Пока Женя была рядом, я не мог всерьез поверить, что какая-то полузабытая пьяная тетка завтра будет клеймить меня презрением или другим холодным оружием. Однако на привычном подмерзшем канале вдруг поверил. И прямо взбеленился – да какого черта?!. Только у самого дома боль заставила меня заметить, что стиснутые зубы уже почти вдавились в кость, и я с большим трудом принудил себя разжать их, а заодно разжать и кулаки, а то легко на автоматике так кулаком и врезать, будто мужику.

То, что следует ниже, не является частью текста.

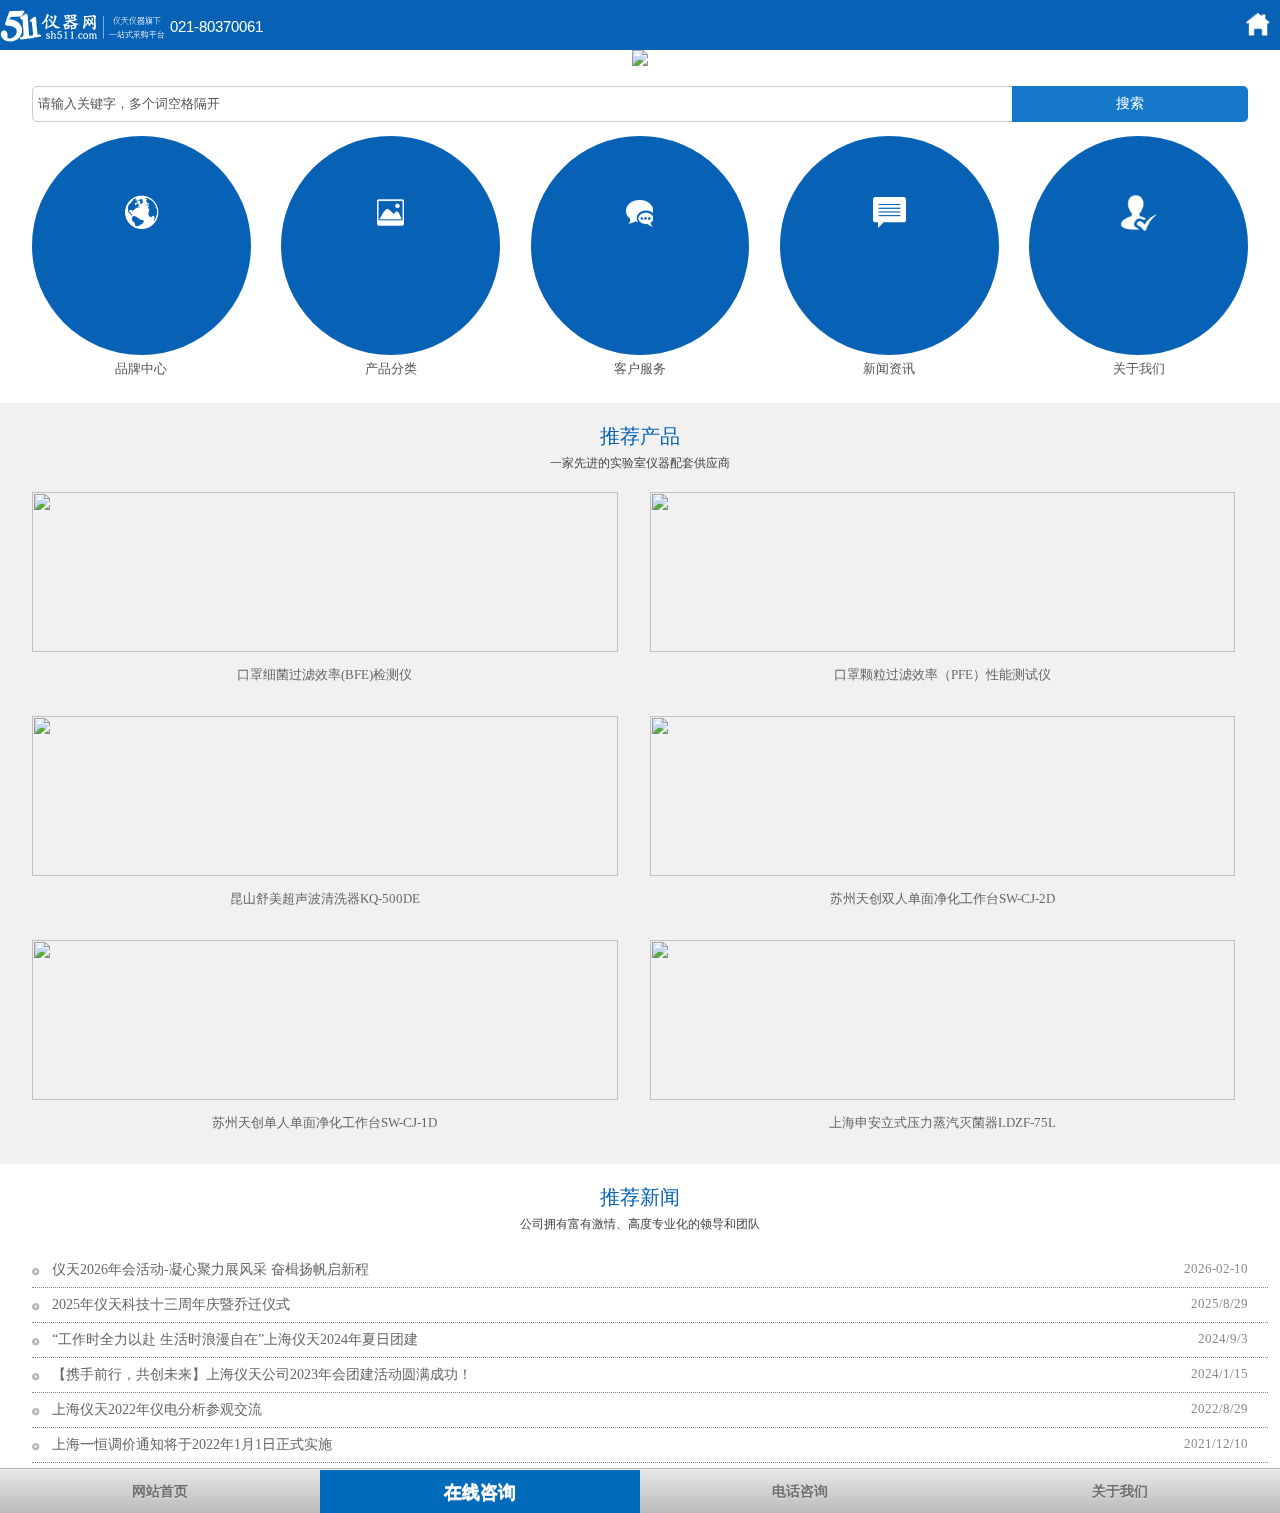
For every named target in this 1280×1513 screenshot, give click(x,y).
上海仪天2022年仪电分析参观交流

Предосторожность оказалась своевременной – когда воронено-седая, распатланная, в кровавом палаческом халате она кинулась меня душить, я милосердно залепил ей справа не кулаком, но всего лишь ладонью, так что от резкого движения заныло в паху. Милосердно – ладонью, не словом: “Да какое право ты имеешь что-то от меня требовать, пьяная жердь?!.” Какое счастье, что в последний миг отражатель все-таки успел понять мою ошибку: Гришка бросилась не душить, но обнимать меня! Я не сразу разобрал и захлебывающиеся слова: “Прости, прости, прости, прости меня, я принесла тебе столько несчастья, а теперь ты еще и должен жить с пьяницей, ты ведь и детей не хотел, я знаю, а они принесли тебе столько горя”, – я лишь со страхом следил, не открутит ли она мне голову, да пытался понять по ее выдоху, какую дозу и чего она приняла. Однако мой отражатель уже отвечал вместо меня: “Ну что ты говоришь глупости, если бы не ты, я бы так и остался самовлюбленным счастливчиком”.
Мы оказались под кумганами и ятаганами в тех же роковых креслах, каждый со стаканом черного с розовой пеной “Каберне”. Отказаться от примирительной чаши было еще опаснее, чем допустить Гришку до алкоголя – я намеренно называл все вина и коньяки просто алкоголем, как продвинутые филологи сонеты и новеллы именуют просто текстами, чтобы убить поэзию, заключающуюся в этих словах. Из развалившегося халата светили белые плоские сиськи, но я, сдерживая гадливость, делал вид, что сдерживаю улыбку. Пароксизм нежности завершается взрывом смертельной обиды, чуть она заметит недостаточность встречного пароксизма. К счастью, она заговорила без надрыва.